The hooded man conveniently turned up again in the house opposite their flat and the big chaps left the curtains open while indulging in a spot of torture. Not only that, they left the front door open while signing for a delivery, allowing Ben to sneak in and find a very articulate terrorist suspect in the basement. “I’m being held by rogue British security agents. It’s a big conspiracy. Can you call my campaigning lawyer for me,” only mildly paraphrases his actual words. Suffice to say that the bad guys were defeated and our dynamic duo, having run the gamut of MI5 nastiness, emerged grinning like Cheshire cats, announcing to a breathless media scrum that they were founding an agency for fellow lid-lifters in need of white knights. After that start, I wouldn’t trust them to challenge a parking ticket. But there are five more episodes to come. Let’s hope they’re more convincing."

==Cast==
- Richard Coyle as Ben Graham
- Indira Varma as Alisha Cole
- Daniel Ryan as Kenny Reed
- Paul Freeman as Joseph Cole

==Episodes==

| No. | Title | Directed by | Written by | Original release date | Viewers (millions) |
| 1 | "Ghosts" | John McKay | Tony Marchant | 27 September 2007 | 3.93 |
Ben Graham and Alisha Cole are successful personal injury lawyers. When Ben sees a half-naked man forced into a vehicle and then into a nearby flat he does the right thing and calls the police. The police, however, are not really interested in investigating the incident.

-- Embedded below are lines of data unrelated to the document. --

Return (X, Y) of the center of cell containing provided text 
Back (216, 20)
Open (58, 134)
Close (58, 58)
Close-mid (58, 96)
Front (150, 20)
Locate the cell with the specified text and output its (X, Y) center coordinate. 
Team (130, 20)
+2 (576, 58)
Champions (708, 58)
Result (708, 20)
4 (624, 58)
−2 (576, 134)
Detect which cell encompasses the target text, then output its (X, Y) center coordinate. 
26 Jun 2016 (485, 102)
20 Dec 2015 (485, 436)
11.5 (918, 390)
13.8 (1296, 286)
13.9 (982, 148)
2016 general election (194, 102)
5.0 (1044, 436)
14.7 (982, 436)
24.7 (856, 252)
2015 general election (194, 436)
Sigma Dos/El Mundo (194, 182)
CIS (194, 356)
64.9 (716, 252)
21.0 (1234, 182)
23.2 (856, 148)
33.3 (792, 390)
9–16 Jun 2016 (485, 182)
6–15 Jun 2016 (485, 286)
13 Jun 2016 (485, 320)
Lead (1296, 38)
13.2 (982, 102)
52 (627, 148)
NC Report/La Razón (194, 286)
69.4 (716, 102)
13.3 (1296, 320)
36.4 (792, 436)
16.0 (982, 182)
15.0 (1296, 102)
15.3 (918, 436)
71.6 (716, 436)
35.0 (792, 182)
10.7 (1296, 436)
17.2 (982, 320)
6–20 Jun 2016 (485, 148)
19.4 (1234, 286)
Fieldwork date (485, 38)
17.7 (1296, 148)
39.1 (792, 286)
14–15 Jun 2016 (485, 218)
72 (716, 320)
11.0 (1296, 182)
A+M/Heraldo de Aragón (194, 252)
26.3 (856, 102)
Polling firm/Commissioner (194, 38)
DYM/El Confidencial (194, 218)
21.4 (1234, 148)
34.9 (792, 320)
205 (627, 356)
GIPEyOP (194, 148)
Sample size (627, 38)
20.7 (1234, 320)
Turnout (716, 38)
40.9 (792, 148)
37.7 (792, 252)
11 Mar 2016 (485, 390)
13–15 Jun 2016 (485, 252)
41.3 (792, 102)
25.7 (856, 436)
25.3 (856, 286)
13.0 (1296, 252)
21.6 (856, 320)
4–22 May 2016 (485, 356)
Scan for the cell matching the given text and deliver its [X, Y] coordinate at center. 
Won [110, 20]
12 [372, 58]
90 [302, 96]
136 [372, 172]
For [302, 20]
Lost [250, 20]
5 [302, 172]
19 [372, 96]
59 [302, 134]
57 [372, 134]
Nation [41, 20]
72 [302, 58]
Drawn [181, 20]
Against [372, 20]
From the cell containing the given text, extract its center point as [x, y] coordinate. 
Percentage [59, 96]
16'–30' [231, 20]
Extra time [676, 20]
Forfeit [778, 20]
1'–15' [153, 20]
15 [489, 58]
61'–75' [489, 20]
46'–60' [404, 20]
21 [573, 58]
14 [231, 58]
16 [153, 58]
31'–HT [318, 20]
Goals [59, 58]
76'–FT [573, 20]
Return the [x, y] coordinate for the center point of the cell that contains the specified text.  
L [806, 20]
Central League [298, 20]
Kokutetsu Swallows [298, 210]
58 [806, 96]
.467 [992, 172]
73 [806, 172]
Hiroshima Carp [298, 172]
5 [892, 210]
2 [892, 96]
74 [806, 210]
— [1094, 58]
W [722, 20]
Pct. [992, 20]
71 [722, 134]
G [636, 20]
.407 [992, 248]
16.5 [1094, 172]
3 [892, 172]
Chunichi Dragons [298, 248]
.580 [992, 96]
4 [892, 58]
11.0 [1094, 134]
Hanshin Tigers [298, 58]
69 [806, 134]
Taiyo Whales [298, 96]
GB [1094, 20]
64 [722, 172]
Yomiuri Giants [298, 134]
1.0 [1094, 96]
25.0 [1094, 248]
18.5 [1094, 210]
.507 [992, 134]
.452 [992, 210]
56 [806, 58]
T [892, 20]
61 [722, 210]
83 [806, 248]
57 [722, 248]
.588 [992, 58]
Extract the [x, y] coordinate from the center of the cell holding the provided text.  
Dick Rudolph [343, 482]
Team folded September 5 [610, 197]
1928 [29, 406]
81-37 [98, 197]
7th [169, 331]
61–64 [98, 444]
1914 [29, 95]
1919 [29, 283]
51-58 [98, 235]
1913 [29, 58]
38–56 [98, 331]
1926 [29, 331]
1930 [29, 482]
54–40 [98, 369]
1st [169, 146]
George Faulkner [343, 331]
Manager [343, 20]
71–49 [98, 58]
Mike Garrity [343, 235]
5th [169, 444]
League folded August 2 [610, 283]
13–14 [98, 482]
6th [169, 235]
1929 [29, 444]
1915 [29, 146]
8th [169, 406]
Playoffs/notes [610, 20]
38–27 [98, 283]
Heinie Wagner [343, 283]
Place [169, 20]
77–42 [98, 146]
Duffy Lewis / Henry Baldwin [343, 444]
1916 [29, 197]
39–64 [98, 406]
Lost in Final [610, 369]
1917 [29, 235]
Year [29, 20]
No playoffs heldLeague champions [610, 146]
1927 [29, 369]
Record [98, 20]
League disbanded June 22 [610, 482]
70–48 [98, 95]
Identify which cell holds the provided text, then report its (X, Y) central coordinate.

When Ben and Alisha try to investigate the matter themselves, there seems to a campaign to muzzle them. Ben and Alisha realize that if they are going to succeed in speaking out, they will need to gather irrefutable proof.
| 2 | "Pandemic" | John McKay | Tony Marchant | 4 October 2007 | TBA |
Ben Graham and Alisha Cole have now set themselves up in private practice, but business is quite slow. When there is a new outbreak of the corona x virus, they suspect that a pharmaceutical firm is trying to create panic in order to sell a possible vaccine. Ben and Alisha then try to convince a company scientist to go public with the truth.
| 3 | "No Child Left Behind" | Paul Gay | Steve Thompson | 11 October 2007 | TBA |
Alisha and Ben are approached by a teacher who claims that a teenage student's recent suicide can be traced to a lack of discipline at the school. Their resulting investigation uncovers what seems to be a campaign to tarnish the school's reputation and a scandal involving government subsidies.
| 4 | "Fit for Purpose" | Paul Gay | Tony Saint | 18 October 2007 | TBA |
Alisha and Ben uncover corruption in the immigration service that allowed a person to enter the country illegally for the purpose of committing a murder.
| 5 | "Starters" | Richard Clark | Paul Logue | 25 October 2007 | TBA |
Alisha and Ben are asked to investigate Griffin Distillers in relation to claims that it is deliberately marketing alcoholic beverages to 11-15 year olds. As they look into the case they uncover some interesting facts about Griffin and a rehabilitation center for underage alcoholics.
| 6 | "Environment" | Richard Clark | Tony Marchant | 1 November 2007 | TBA |
Ben and Alisha receive an anonymous tip that a major waste disposal company may be breaking environmental laws. The company specializes in incinerating waste but they may be dumping the ash inappropriately resulting in pollution that could be cancer-causing.